» Record excerpts:
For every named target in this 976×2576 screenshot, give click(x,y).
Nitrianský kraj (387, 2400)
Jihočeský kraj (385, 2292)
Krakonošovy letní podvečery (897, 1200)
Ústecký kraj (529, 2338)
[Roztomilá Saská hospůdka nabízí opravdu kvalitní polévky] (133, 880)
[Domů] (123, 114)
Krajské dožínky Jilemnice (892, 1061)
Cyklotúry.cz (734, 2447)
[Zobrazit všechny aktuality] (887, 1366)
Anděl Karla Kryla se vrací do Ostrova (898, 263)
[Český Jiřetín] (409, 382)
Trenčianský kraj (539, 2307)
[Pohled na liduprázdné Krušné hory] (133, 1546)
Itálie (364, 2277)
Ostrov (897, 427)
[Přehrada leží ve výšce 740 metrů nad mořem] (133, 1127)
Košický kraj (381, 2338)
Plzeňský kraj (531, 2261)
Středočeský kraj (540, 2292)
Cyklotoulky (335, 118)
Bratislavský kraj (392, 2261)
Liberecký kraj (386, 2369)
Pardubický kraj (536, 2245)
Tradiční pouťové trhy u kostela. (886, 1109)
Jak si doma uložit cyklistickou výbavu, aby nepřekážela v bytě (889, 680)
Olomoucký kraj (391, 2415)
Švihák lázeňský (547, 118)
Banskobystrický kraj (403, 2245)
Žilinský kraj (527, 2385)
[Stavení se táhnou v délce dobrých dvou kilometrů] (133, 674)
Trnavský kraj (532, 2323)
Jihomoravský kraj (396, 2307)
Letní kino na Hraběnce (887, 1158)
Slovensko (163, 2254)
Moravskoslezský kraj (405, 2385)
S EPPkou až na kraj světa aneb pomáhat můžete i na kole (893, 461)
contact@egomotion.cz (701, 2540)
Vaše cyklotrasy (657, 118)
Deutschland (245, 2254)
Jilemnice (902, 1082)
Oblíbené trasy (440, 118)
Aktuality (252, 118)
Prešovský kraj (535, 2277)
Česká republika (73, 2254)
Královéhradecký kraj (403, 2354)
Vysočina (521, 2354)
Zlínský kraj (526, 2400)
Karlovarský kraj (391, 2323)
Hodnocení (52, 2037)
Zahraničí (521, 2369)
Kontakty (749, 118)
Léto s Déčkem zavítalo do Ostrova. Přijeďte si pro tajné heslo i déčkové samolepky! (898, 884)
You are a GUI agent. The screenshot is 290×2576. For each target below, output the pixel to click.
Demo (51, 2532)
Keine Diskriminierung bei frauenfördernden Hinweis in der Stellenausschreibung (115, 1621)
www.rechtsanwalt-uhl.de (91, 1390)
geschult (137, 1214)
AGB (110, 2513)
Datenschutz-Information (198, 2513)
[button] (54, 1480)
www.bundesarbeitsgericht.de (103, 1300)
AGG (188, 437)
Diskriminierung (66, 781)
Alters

» Your instructions: Rescale the part of the records that opens with the line containing "Vysočina (521, 2354)" and runs through the end of the records. Repeat every line in it, requests included, but multiply each x and y coordinate in the answers by 2.2 and round to whole numbers, with halves rounded up.

» Response to the task:
Vysočina (1146, 5179)
Zlínský kraj (1157, 5280)
Karlovarský kraj (860, 5111)
Hodnocení (114, 4481)
Zahraničí (1146, 5212)
Kontakty (1648, 260)
Léto s Déčkem zavítalo do Ostrova. Přijeďte si pro tajné heslo i déčkové samolepky! (1976, 1945)
You are a GUI agent. The screenshot is 290×2576. For each target below, output the pixel to click.
Demo (112, 5570)
Keine Diskriminierung bei frauenfördernden Hinweis in der Stellenausschreibung (253, 3566)
www.rechtsanwalt-uhl.de (200, 3058)
geschult (301, 2671)
AGB (242, 5529)
Datenschutz-Information (436, 5529)
[button] (119, 3256)
www.bundesarbeitsgericht.de (227, 2860)
AGG (414, 961)
Diskriminierung (145, 1718)
Alters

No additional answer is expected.